The simplest way to stream
When the server needs to push a steady stream of updates to the browser — a live feed, a progress bar, or the tokens of a streaming AI response — Server-Sent Events (SSE) is often the right tool. It runs over plain HTTP, auto-reconnects, and is dead simple compared to WebSockets. It is the transport behind most streaming LLM APIs, and JSON is what travels over it.
The wire format
SSE is a long-lived HTTP response with a special content type and a tiny text format: each message is a data: line, terminated by a blank line.
Content-Type: text/event-stream
data: {"token":"Hello"}
data: {"token":" world"}
data: [DONE]Each data: payload is typically a JSON object. The double newline separates events.

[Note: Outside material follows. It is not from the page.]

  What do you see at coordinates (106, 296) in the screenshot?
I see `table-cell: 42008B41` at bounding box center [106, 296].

That is the whole protocol — no framing library required.
Consuming SSE in the browser
The native EventSource API handles connection and reconnection for you:
const es = new EventSource("/api/stream");
es.onmessage = (e) => {
if (e.data === "[DONE]") { es.close(); return; }
const msg = JSON.parse(e.data); // each event is JSON
appendToken(msg.token);
};
es.onerror = () => { /* EventSource auto-reconnects */ };For POST requests or custom headers (common with AI APIs), you read the stream manually with fetch and parse data: lines yourself.

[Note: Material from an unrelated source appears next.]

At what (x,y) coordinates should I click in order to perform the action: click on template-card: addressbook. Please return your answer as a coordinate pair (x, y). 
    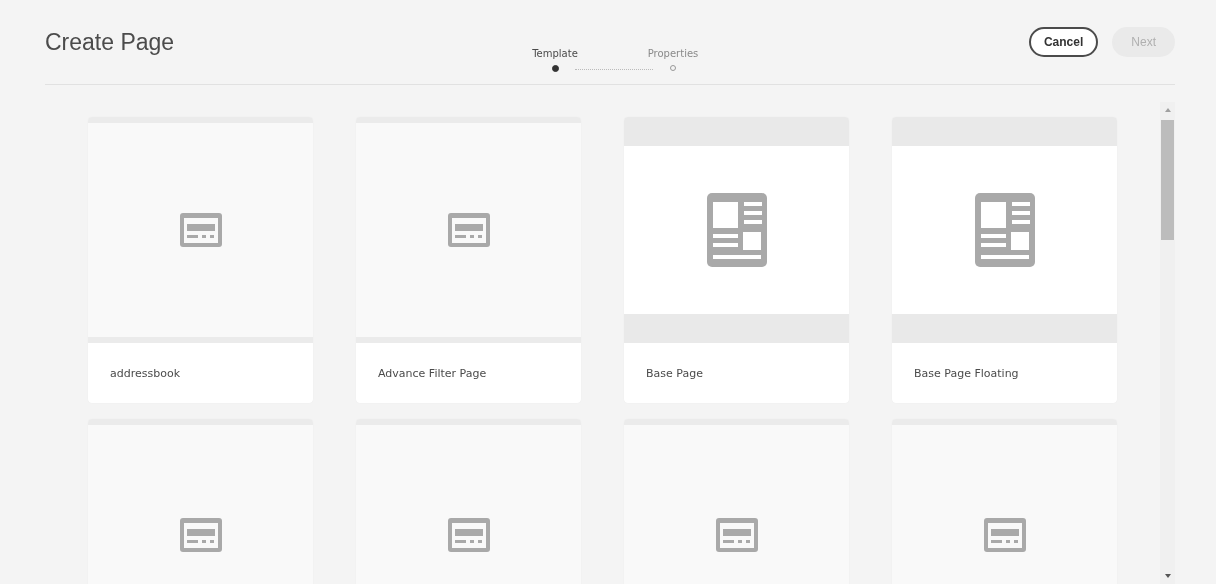
    Looking at the image, I should click on (200, 260).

Producing SSE on the server
// Node/Next.js route handler
const stream = new ReadableStream({
async start(controller) {
const enc = new TextEncoder();
for (const token of tokens) {
controller.enqueue(enc.encode(`data: ${JSON.stringify({ token })}\n\n`));
}
controller.enqueue(enc.encode("data: [DONE]\n\n"));
controller.close();
},
});
return new Response(stream, { headers: { "Content-Type": "text/event-stream" } });Each chunk is data: <json> followed by two newlines.
SSE vs WebSockets
| Aspect | SSE | WebSockets |
|---|---|---|
| Direction | Server → client only | Bidirectional |
| Protocol | Plain HTTP | Upgrade to ws:// |
| Reconnect | Automatic | Manual |
| Format | Text (UTF-8) | Text or binary |
| Best for | Feeds, notifications, AI token streams | Chat, multiplayer, collaboration |
If you only need the server to push to the client — which is exactly the streaming-AI case — SSE is simpler and more robust. Reach for WebSockets when the client must also send a continuous stream.
Gotchas
- Each event needs the trailing blank line, or the browser buffers it.
- Disable proxy/server buffering (e.g.
X-Accel-Buffering: nobehind nginx) so tokens flush immediately. - Send periodic keep-alive comments (
: ping) on idle streams to keep connections open. - One JSON object per event — do not split a JSON value across events.